YOUR OBJECTIVE: Write down exactly what lies from the line containing "Given: Click the" to the end of the records, inclusive, and omit the pictures.

DATA TO EXAMINE:
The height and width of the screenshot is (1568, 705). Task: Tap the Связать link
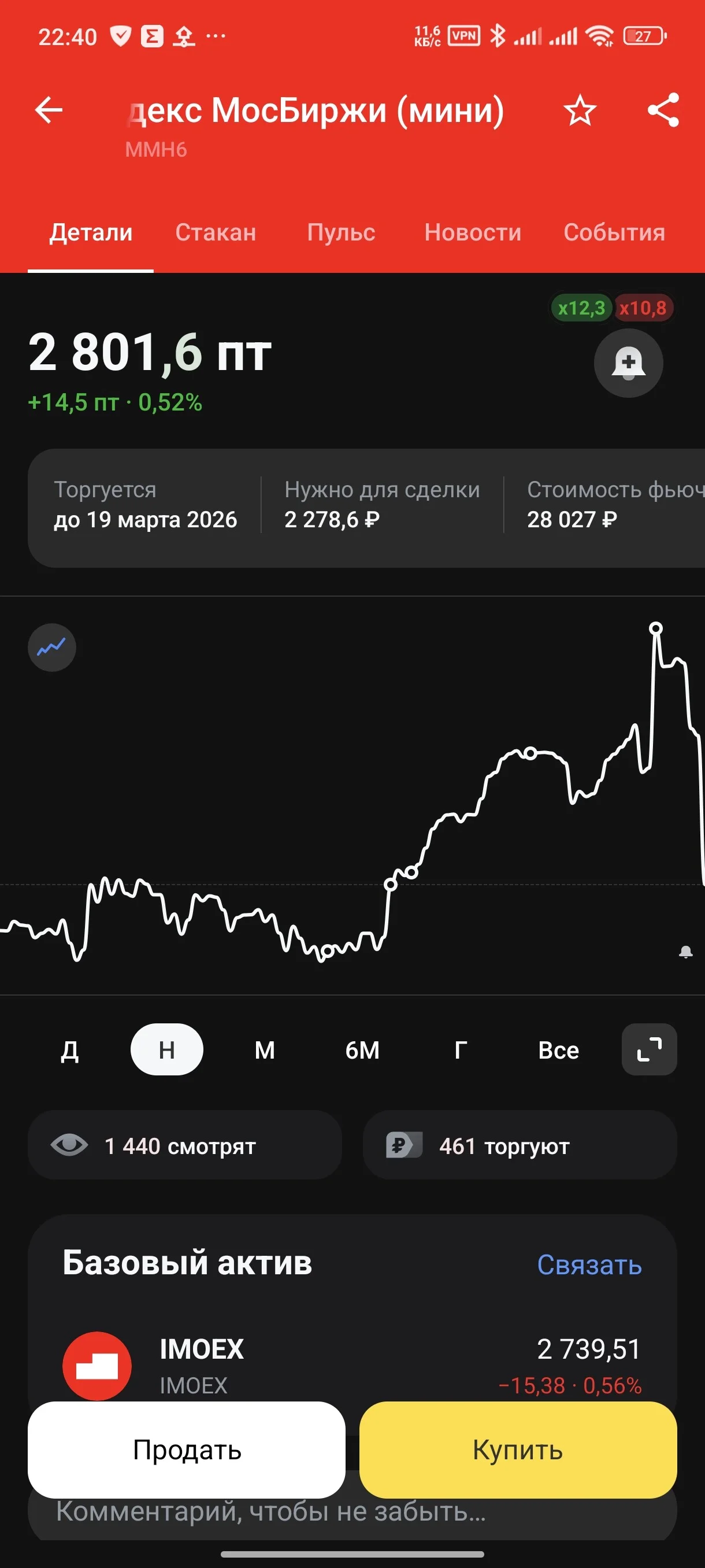tap(589, 1265)
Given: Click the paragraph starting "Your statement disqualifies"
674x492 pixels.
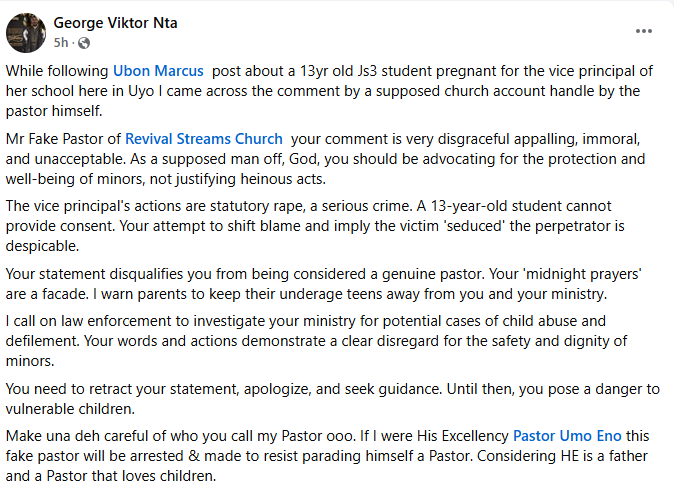Looking at the screenshot, I should tap(300, 283).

EXERCISE RESPONSE:
Given: Click the paragraph starting "Your statement disqualifies"
674x492 pixels.
Looking at the screenshot, I should tap(300, 283).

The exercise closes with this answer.